What I also really love is skateboard griptape on the extensions and handlebars. It's light, it does not add much to the frontal surface of your bike, grip is fantastic and you can manicure your fingernails on the bike :mrgreen:. It is actually definitely not as bad as it sounds, give it a try.

Dropping the rear brake is for sure not a great idea, especially as it does not change a lot about aerodynamics mounted at the bottom bracket.

According aerodynamics:
- check your cable routing and make sure that everything is out the wind (for sure not a huge benefit, but hey, it's free :wink: )
- tape over any holes or edges you can see (not really sure about UCI-legality here...)
- get your arms as narrow as possible without restricting breathing (this is about position on the bike, but often overseen)
- wear a tight fitting outfit, no gloves, overshoes
- are aerobottles UCI-legal?

Those are small effects, but they add up.

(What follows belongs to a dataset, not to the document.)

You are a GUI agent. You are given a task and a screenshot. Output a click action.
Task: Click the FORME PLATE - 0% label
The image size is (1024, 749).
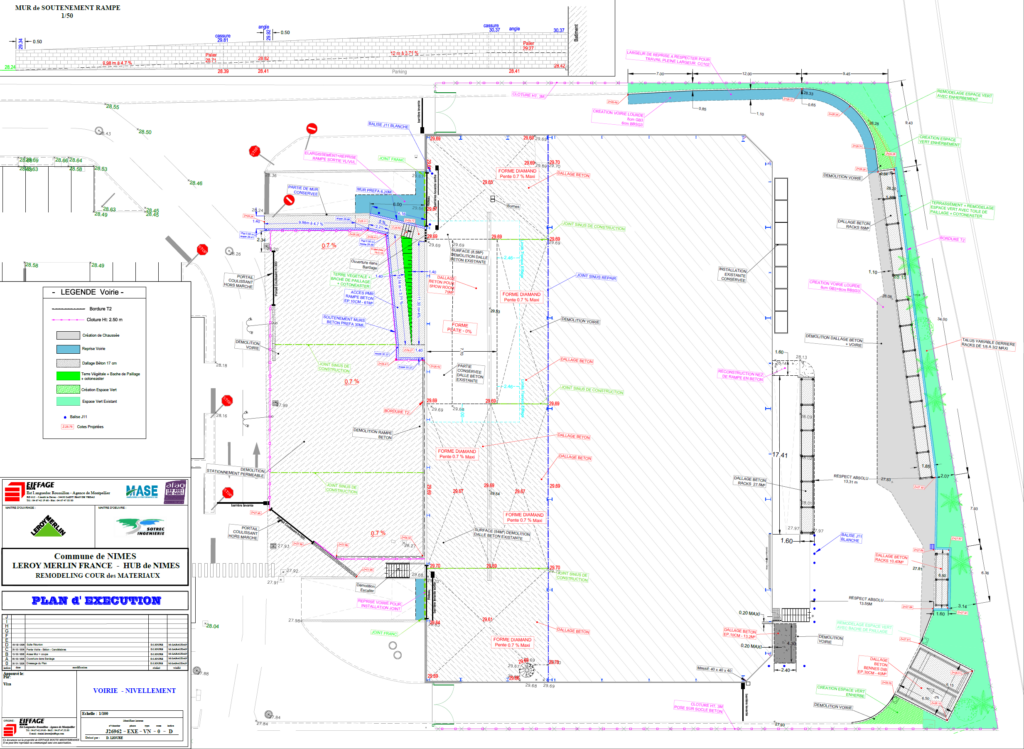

The guys at tririg built a 12.9 lbs timetrial bike (http://www.tririg.com/articles.php?id=2 ... t_Tri_Bike). Maybe you can snatch some ideas from them ;)

Mine is 20 lbs/9kg aswell, but that includes a 50mm frontwheel, a disc in the back and a power2max powermeter with havyass aero-qrings (that alone is 1.2kg including pedals :shock: ). But I haven't focused on weight so far...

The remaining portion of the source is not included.